(Listed records)
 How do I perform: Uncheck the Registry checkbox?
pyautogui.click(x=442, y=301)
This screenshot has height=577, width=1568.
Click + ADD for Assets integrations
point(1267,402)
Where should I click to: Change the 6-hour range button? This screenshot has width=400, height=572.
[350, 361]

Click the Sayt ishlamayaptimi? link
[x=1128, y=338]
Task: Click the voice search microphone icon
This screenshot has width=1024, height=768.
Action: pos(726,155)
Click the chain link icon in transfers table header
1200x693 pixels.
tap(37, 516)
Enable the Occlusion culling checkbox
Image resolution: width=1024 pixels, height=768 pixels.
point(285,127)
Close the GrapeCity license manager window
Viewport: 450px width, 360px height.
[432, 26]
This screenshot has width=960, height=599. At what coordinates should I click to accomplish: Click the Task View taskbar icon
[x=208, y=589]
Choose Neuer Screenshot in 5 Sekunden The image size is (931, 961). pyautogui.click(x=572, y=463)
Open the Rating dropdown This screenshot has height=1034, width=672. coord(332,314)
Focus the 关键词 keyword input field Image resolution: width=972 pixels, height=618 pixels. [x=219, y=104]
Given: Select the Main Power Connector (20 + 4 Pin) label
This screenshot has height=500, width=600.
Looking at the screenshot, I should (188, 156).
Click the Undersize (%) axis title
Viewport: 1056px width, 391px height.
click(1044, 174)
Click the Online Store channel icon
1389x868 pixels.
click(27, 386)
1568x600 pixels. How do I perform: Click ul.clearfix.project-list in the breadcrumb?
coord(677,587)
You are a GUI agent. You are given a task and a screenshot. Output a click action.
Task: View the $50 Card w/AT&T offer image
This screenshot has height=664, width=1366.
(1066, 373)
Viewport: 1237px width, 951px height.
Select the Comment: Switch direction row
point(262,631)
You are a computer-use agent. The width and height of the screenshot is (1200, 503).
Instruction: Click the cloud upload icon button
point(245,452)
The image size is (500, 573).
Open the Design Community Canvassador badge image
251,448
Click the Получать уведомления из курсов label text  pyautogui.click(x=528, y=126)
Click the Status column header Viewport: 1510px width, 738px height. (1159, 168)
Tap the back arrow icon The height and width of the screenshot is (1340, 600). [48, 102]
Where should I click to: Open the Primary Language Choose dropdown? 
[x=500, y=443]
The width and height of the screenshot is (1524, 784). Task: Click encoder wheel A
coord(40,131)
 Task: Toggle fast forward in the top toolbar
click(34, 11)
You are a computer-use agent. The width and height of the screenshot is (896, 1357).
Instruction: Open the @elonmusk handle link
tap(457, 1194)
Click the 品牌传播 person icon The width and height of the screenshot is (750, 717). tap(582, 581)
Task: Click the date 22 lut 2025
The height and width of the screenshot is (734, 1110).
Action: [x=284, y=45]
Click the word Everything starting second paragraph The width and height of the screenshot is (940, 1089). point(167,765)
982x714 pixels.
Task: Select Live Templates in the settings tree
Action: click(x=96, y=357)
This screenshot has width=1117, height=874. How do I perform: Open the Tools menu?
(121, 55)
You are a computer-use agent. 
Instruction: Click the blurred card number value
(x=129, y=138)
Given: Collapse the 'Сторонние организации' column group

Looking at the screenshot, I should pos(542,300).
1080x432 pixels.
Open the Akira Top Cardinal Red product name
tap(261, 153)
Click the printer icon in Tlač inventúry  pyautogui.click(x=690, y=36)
(End Listed records)
The expected response reproduces all of the data precisely.

 How do I perform: Uncheck the Registry checkbox?
pyautogui.click(x=442, y=301)
This screenshot has height=577, width=1568.
Click + ADD for Assets integrations
point(1267,402)
Where should I click to: Change the 6-hour range button? This screenshot has width=400, height=572.
[350, 361]

Click the Sayt ishlamayaptimi? link
[x=1128, y=338]
Task: Click the voice search microphone icon
This screenshot has width=1024, height=768.
Action: pos(726,155)
Click the chain link icon in transfers table header
1200x693 pixels.
tap(37, 516)
Enable the Occlusion culling checkbox
Image resolution: width=1024 pixels, height=768 pixels.
point(285,127)
Close the GrapeCity license manager window
Viewport: 450px width, 360px height.
[432, 26]
This screenshot has width=960, height=599. At what coordinates should I click to accomplish: Click the Task View taskbar icon
[x=208, y=589]
Choose Neuer Screenshot in 5 Sekunden The image size is (931, 961). pyautogui.click(x=572, y=463)
Open the Rating dropdown This screenshot has height=1034, width=672. coord(332,314)
Focus the 关键词 keyword input field Image resolution: width=972 pixels, height=618 pixels. [x=219, y=104]
Given: Select the Main Power Connector (20 + 4 Pin) label
This screenshot has height=500, width=600.
Looking at the screenshot, I should (188, 156).
Click the Undersize (%) axis title
Viewport: 1056px width, 391px height.
click(1044, 174)
Click the Online Store channel icon
1389x868 pixels.
click(27, 386)
1568x600 pixels. How do I perform: Click ul.clearfix.project-list in the breadcrumb?
coord(677,587)
You are a GUI agent. You are given a task and a screenshot. Output a click action.
Task: View the $50 Card w/AT&T offer image
This screenshot has height=664, width=1366.
(1066, 373)
Viewport: 1237px width, 951px height.
Select the Comment: Switch direction row
point(262,631)
You are a computer-use agent. The width and height of the screenshot is (1200, 503).
Instruction: Click the cloud upload icon button
point(245,452)
The image size is (500, 573).
Open the Design Community Canvassador badge image
251,448
Click the Получать уведомления из курсов label text  pyautogui.click(x=528, y=126)
Click the Status column header Viewport: 1510px width, 738px height. (1159, 168)
Tap the back arrow icon The height and width of the screenshot is (1340, 600). [48, 102]
Where should I click to: Open the Primary Language Choose dropdown? 
[x=500, y=443]
The width and height of the screenshot is (1524, 784). Task: Click encoder wheel A
coord(40,131)
 Task: Toggle fast forward in the top toolbar
click(34, 11)
You are a computer-use agent. The width and height of the screenshot is (896, 1357).
Instruction: Open the @elonmusk handle link
tap(457, 1194)
Click the 品牌传播 person icon The width and height of the screenshot is (750, 717). tap(582, 581)
Task: Click the date 22 lut 2025
The height and width of the screenshot is (734, 1110).
Action: [x=284, y=45]
Click the word Everything starting second paragraph The width and height of the screenshot is (940, 1089). point(167,765)
982x714 pixels.
Task: Select Live Templates in the settings tree
Action: click(x=96, y=357)
This screenshot has width=1117, height=874. How do I perform: Open the Tools menu?
(121, 55)
You are a computer-use agent. 
Instruction: Click the blurred card number value
(x=129, y=138)
Given: Collapse the 'Сторонние организации' column group

Looking at the screenshot, I should pos(542,300).
1080x432 pixels.
Open the Akira Top Cardinal Red product name
tap(261, 153)
Click the printer icon in Tlač inventúry  pyautogui.click(x=690, y=36)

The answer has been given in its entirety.